12:29 P.M.: Preliminary results: (Click here to view Proxy Statement)

—All directors reelected

—Accounting firm approved

—Say on pay approved

—Executive stock retention fails

—Human Rights committee fails

12:24 P.M.: Proposal to require top executives to hold 33 percent of stock until retirement: no comment or questions.

Proposal to require Human Rights committee on Apple board: no comment or questions.

All proposals have been introduced. The polls are now open. People are marking and submitting their ballots.

12:19 P.M.: Just a side note, Time Cook will be answering shareholders' questions at the end of the meeting.

12:19 P.M.: Ernst & Young item gets a motion for approval without comment.

Executive compensation gets a motion for approval without comment.

Getty Images

12:18 P.M.: Shareholders in overflow rooms will submit questions via iPad; Sewell requests that question.

Election of board members:

There is one comment about Al Gore, saying he should not be reelected. He is saying his sale of Current TV should disqualify him from serving on any "decent" company's board.

Sewell mentions that because of a court order, Proposal No. 2 will not come up for a vote.

CalPERS representative Anne Simpson takes the mic to support Apple's position and speak against Einhorn. CalPERS says had it come to a vote, Proposal No. 2 would have won based on its polling.

Nathan Cummings foundation also speaks out in favor of Proposal No. 2 and against Einhorn's position. (This is interesting because CalPERS and this foundation are typically locking horns with management. He says Einhorn is not here today.)

A shareholder from London speaks up to say the proposals in #2 should have been separated in the first place.

12:07 P.M.: Sewell is outlining the voting process; lots of shareholder hands are up for ballots.

12:06 P.M.: Sewell: Quorum is present, meeting is properly constituted.

12:04 P.M: Bruce Sewell has taken over. He is calling the formal part of the meeting to order.

12:03 P.M.: Cook introduces Al Gore as "The inventor of the Internet" for laughs.

12:02 P.M.: Tim Cook has started the meeting, he is introducing the board.

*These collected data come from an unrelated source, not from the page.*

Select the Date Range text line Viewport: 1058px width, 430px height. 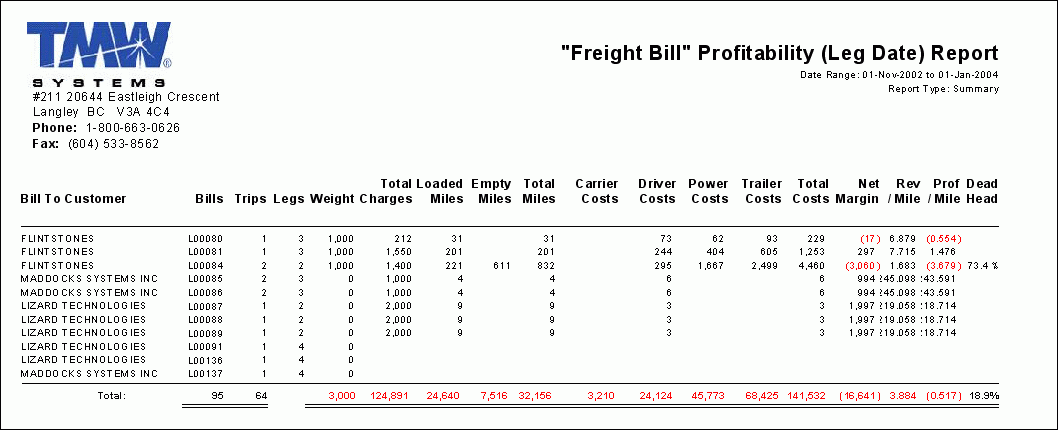899,75
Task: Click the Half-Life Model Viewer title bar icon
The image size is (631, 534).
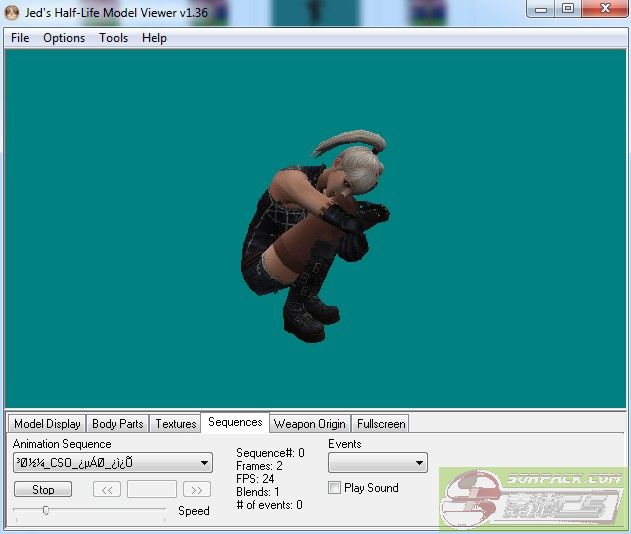Action: point(11,11)
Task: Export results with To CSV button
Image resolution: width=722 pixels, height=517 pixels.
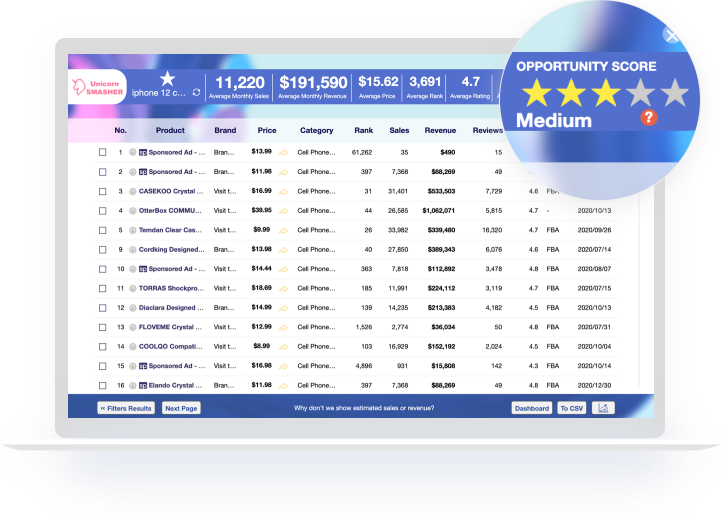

10:41 A.M.: About a dozen shareholders in line, Apple giving them coffee and donuts.

Editor's Note: Apple is hosting its annual shareholder meeting today in Cupertino, Ca. and the big question looming over the event is if CEO Tim Cook will discuss what the company's plans are for it's nearly $140 billion cash pile.

Historically, the two-hour meeting is pretty straightforward, but this year Apple may feel pressure to shed more light on its cash strategy because of activist shareholder David Einhorn's public shaming of Apple for not distributing more cash to shareholders.

(Read More: Court Rules in Favor of Einhorn in Apple Dispute )

Einhorn, who is president of the hedge fund Greenlight Capital, recently sued Apple over a proposal in its proxy and was successful in blocking shareholders from voting on the measure today. Einhorn's aim is to get Apple to unlock more value to investors.

Chip Cobb, senior vice president at BMT Asset Management, said that while he is unsure if Apple will disclose any increase in dividend today, he does think that Einhorn's activism has pressured Apple to start giving some answers.

"Einhorn, he's raised the bar a little bit on putting the pressure on Apple. I wouldn't expect a lot at this meeting today, but it's certainly a possibility that you're going to see the dividend increase beyond that, roughly 2.4 percent. It absolutely has become a value play," Cobb said.

CNBC's technology correspondent Jon Fortt is reporting live from the Apple shareholder meeting and will be sending live updates, including any news about its cash strategy.